Quote from rdg:
what if it uses color as the determining factor? if it only knows apples and oranges, then any orange fruit must be an orange and every non-orange fruit must be an apple. and when you put it to work, it thinks all bananas are apples. and all watermelons. and kiwi. and strawberries. and grapes. so now you have a bot that can't really identify any fruit correctly even though you think it can identify apples and oranges perfectly.
well not quite what i meant. it can classify apples and oranges. it doesn't classify every none orange as an apple. it knows what an apple looks like and it knows what an orange looks like. it doesn't attempt to classify anything that does not look like one of the two.

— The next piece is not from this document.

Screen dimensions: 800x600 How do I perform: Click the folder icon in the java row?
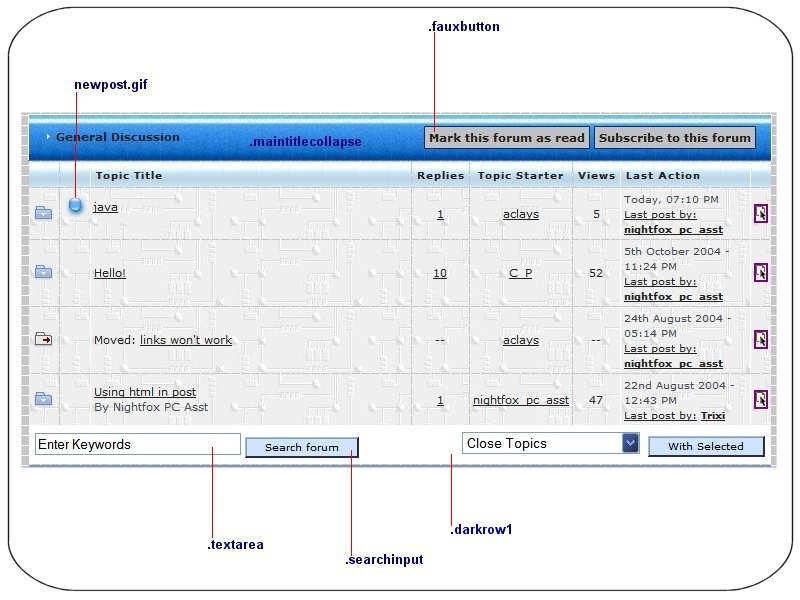tap(43, 212)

so when bananas come down the tape it just goes and flies a kite. which is what I was trying to get at in my post, a regular classification system is judged on how it performs on every element of test data, 'i dont know' isn't usually a valid option, but with trading you can use 'i dont know' as much as you want, and make your profits on the subsets of the problem your system does very well. thus curve-fitting to the apple / orange curves proves a beneficial thing.
taking the case for color. say it finds in the training set apples are red and oranges are .. orange. and that is its whole hypothesis. sure it might attempt to classify a strawberry or dragon fruit as an apple and get it wrong. but if over the year of back data you saw 100% profitable days with small drawdowns, maybe misclassifying strawberries and dragon fruits is just the cost of doing business. and you base your assumption on the amount of strawberries and dragonfruits based on what you saw in your large sample set. of course it could be wrong but the only hope you have at predicting the future is by looking at the past, if you are going to assume a huge change in the number of dragonfruits etc, there is no point trying to learn the market, using either ATSs or discretionary.
Quote from sulli:
Walter, are you saying that you believe if one were to optimize over a very large sample of data, that it would be hard to over optimize?

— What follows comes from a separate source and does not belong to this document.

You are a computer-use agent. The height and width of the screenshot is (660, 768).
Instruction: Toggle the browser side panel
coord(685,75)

Just trying to get a handle on your point?
ah. no thats not what i was trying to say. what i meant was that it is possible to over optimize on data of any size depending on the granularity of your a.i's grammar. but even if you do over optimize on past data, it is not necessarily a bad thing with trading since as long as the optimizations defines any correct sub-sets of profitable trades(100% profitable days seen), and not too many incorrect subsets(relatively small drawdowns), it will be a good system regardless of the trades you are missing / you being over optimized for very specific elements.
i guess the nutmeat of the idea is that curve fitting to past data when creating a regular classification system can often be very bad, but with trading it is acceptable to have the same type of over curve fitting on past data as long as you a) have a large sample set b) make enough trades during the back test c) have a small grammar and vc-dim. basically allow 'i dont know' as a valid classification option as long as it does attempt to classify sometimes (and turns a profit on those classifications).
we can accept someone as a good boxer solely because he fights weak opponents in this case, regardless of his actual boxing ability. otherwise known as my baby punching lemma.